Эликсиры дьявола

22
18
20
22
24
26
28
30

— Медард, — сказал мне игумен, — ты нарушил преступным образом свои обеты. Вместо того чтобы исполнить возложенные на тебя поручения, ты постыдным образом бежал, недостойно обманув доверие монастыря. Тебя следовало бы, по всей строгости монастырского устава, замуровать в стену.

— Судите меня, преподобный отец, — отвечал я, — судите по всей строгости законов. Ах, с какой радостью я сброшу с себя бремя моей жалкой, мучительной жизни. Я глубоко чувствую всю недостаточность своего покаяния. Самые тяжкие епитимии не могут дать мне ни малейшего утешения в земной жизни!
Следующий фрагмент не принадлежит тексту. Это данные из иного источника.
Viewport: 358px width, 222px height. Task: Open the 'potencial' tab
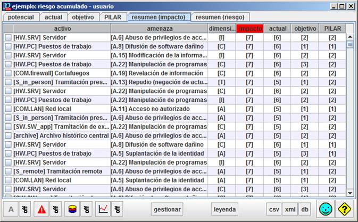20,17
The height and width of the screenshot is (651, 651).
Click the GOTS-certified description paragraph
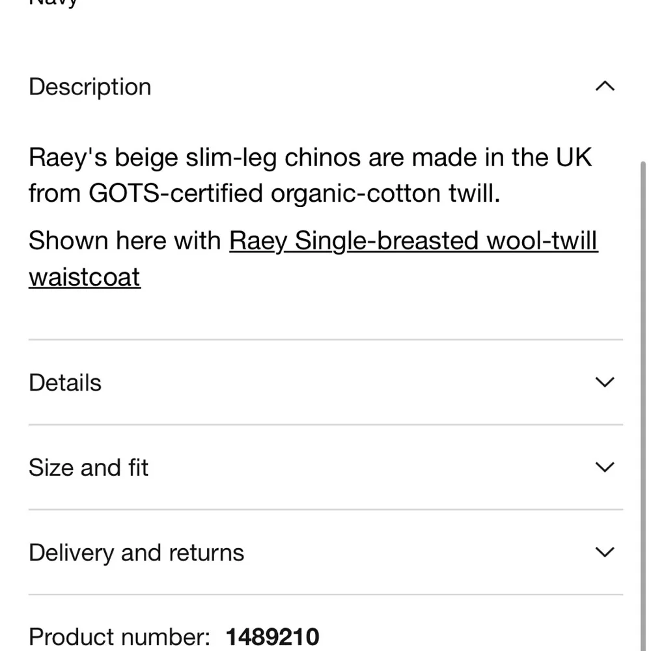coord(310,174)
— Мужайся, — продолжал Леонард. — Настоятель высказал тебе свое мнение, теперь может говорить друг и отец: ты спасся поистине дивным образом от смерти, угрожавшей тебе в Риме. Один Кирилл пал жертвой…

— Значит, вам все известно? — спросил я, пораженный словами Леонарда.
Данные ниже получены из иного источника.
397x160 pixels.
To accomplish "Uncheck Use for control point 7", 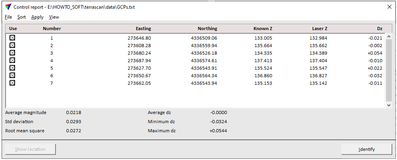I will (12, 83).
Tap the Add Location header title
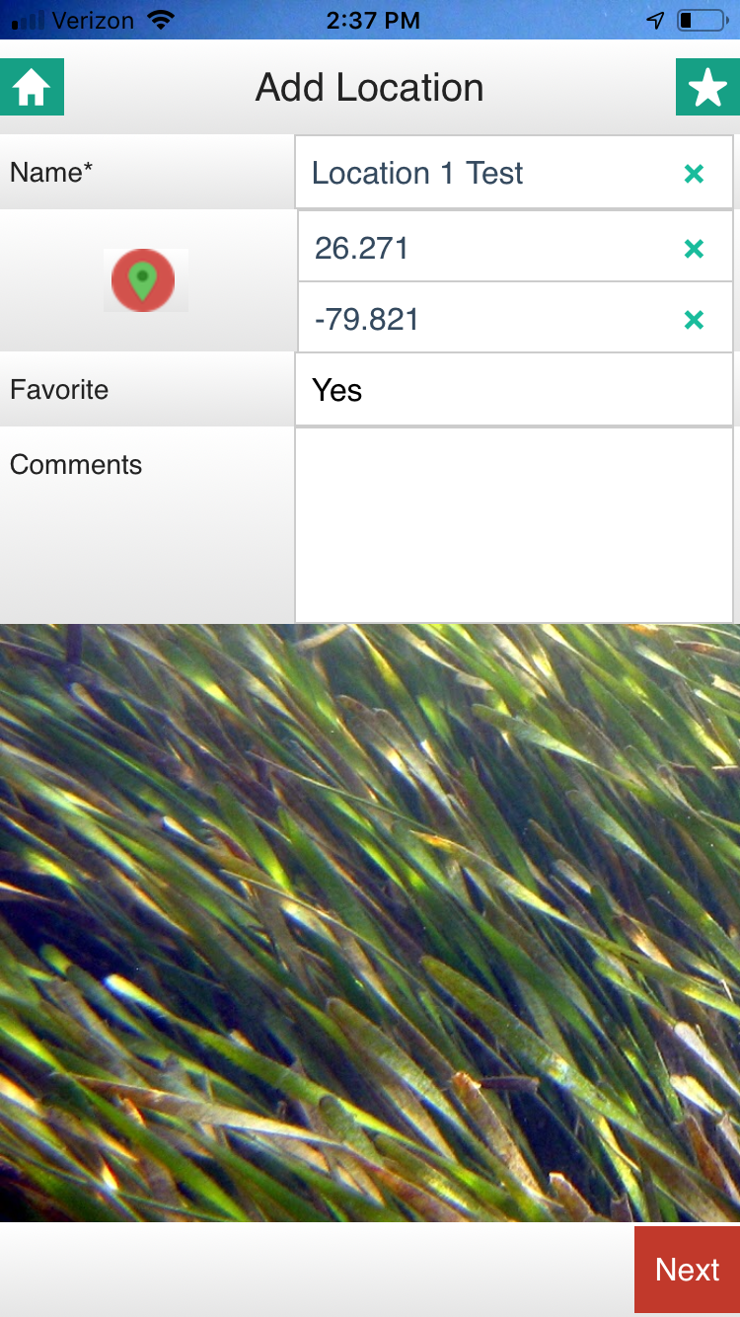Viewport: 740px width, 1317px height. tap(370, 88)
— Все, — отвечал настоятель. — Я знаю, что ты напутствовал несчастного и что тебя тоже хотели отправить на тот свет, предложив подкрепиться отравленным вином. Вероятно, тебе удалось, несмотря на аргусовскую бдительность угощавших тебя монахов, вылить куда-нибудь это вино. Выпей ты хоть одну каплю приготовленного ими яда, ты не прожил бы и десяти минут.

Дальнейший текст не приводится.